Signs that your puppy needs to go:

  • Circling, with their nose on the ground, sniffing in a 360-degree circle

  • Pacing, especially near a door or in the far corner of a room

  • Whining

  • Scratching at the door or pawing at the floor

Watch your puppy carefully and learn their personal tell-tale signs. You want to become an expert at reading your puppy’s body language. If you see your puppy squatting in the wrong spot – run over, grab puppy, jog to the right spot and pop them down. Then when they go in the right spot, give lots and lots of praise.

  • Take the puppy to their correct toilet location every 30 minutes for the first few days. Also take them after anything exciting has happened, such as a play session or new people arriving. Also take them straight after any meal, any time you have seen the puppy drink water, and after they have woken up from a nap.

  • Every time the puppy toilets in the right spot, reward them by giving praise, a quick game with a toy, or a food treat. We want puppy to learn that toileting in the right spot is the best! It gets them fun rewards! If they go in the wrong spot, we ignore it and don’t give a reward.

  • Never punish the puppy for accidents. If they have made a mistake, it is not their fault. It means you failed to notice the signs and get them to their spot quickly enough, or you have not been clear enough yet in helping the puppy learn where they are meant to go. The concept of ‘rubbing a puppy’s nose in it’ does not work, please don’t try this. All it does is confuse your puppy and damage your relationship with them. No puppy goes in the wrong location out of spite or to be disobedient, they do it because they didn’t know there was a correct spot or couldn’t get there!

  • If an accident occurs: ignore it, collect any poo and put it on the right location for a few minutes to ‘scent’ that spot, and clean the incorrect spot thoroughly with an enzymatic cleaner. If the puppy can smell any remnants of droppings they might go here again, remembering that they tried it last time.

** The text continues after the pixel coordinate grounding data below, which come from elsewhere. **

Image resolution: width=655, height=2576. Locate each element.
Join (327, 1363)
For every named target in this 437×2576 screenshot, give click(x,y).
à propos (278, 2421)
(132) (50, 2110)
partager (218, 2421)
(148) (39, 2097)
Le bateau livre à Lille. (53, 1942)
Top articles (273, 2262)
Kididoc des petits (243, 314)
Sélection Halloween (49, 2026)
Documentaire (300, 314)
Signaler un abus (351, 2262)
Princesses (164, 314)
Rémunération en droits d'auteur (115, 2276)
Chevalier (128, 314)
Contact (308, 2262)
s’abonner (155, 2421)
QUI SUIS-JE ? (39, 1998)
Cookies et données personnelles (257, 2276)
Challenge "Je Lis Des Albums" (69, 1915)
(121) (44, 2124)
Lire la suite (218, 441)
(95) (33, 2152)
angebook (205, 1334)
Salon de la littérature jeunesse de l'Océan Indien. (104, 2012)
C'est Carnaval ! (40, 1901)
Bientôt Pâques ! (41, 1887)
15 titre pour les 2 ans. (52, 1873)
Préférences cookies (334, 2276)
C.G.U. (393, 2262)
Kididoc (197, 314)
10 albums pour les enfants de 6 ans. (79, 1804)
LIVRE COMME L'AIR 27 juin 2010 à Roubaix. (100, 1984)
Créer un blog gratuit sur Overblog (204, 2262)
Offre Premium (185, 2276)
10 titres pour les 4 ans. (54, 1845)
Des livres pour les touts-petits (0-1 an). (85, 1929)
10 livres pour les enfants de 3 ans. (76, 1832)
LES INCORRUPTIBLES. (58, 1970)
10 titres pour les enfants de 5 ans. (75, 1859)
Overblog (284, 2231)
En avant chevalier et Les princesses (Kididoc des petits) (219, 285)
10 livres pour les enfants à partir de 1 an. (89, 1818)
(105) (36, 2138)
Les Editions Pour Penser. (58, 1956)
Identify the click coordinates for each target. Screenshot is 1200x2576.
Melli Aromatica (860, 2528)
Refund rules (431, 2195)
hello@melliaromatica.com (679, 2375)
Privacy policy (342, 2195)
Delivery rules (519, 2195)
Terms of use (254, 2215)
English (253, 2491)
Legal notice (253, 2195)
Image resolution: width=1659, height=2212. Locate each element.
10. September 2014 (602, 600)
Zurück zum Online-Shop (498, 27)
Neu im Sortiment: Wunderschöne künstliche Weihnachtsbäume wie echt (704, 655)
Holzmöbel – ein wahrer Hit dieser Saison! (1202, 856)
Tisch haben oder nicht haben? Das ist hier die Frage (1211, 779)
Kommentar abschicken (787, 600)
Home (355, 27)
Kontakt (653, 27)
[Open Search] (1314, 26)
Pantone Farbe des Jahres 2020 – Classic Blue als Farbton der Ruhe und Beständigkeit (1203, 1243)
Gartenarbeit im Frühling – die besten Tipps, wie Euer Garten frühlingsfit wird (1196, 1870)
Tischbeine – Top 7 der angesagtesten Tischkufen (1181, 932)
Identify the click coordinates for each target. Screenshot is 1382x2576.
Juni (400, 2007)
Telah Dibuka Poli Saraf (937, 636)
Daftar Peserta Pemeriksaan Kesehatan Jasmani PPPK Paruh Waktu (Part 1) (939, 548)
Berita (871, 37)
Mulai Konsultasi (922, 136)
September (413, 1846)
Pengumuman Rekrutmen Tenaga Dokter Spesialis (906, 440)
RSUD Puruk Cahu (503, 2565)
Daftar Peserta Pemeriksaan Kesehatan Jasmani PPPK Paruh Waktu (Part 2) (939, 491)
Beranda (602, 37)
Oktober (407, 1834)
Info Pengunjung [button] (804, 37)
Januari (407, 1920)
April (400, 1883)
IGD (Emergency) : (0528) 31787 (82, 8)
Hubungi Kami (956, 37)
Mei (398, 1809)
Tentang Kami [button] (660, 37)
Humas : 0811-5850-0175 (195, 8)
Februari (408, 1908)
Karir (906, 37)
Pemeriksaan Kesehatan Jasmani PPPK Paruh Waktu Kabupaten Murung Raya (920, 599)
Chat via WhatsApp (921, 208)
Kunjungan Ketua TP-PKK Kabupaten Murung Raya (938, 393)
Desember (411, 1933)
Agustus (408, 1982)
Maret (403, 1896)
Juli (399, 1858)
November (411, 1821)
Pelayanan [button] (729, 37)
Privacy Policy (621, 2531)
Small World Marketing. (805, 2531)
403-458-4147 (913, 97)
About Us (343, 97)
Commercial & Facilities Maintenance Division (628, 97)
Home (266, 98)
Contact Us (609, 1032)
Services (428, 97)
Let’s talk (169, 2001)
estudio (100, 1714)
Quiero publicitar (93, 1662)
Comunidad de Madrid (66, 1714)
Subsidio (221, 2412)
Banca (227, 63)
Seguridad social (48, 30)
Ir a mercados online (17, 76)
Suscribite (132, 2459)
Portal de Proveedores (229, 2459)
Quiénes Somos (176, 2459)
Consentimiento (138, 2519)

  • Remember – take puppy out to their toilet spot:

- First thing after they wake up

- After eating or drinking

- After walking or playing

- After a visitor arrives

- After an unexpected excitement

- Last thing at night before bed

- Overnight - if the puppy is crying and whining to be let out,

they probably need to go - look for the signs


Every puppy will learn at their own pace – some will be flawless within a week or so, others might take longer, especially if you don’t have a traditional garden set-up and the puppy has to use an indoor toilet location. Be persistent and keep consistent and you will get there in the end!


Excitement Urination

Some puppies will urinate a little when they get too excited, such as when they greet a new person, try a new exciting game, or when you arrive home after being away. This is a normal behaviour and usually disappears with age as their sphincter muscles get stronger. Never punish this behaviour, just learn from it and have visitors greet the puppy outside instead!


Submissive Urination

Some puppies will urinate a little when they get scared by something - usually an interaction with a big boisterous dog or a human. If your puppy does this, help them gain confidence by altering your body language to be less threatening. Crouch down to say hi, offer a hand out for the puppy to sniff from a distance, try not to lean over the puppy’s head. As the puppy gets older and develops more confidence, this problem usually resolves.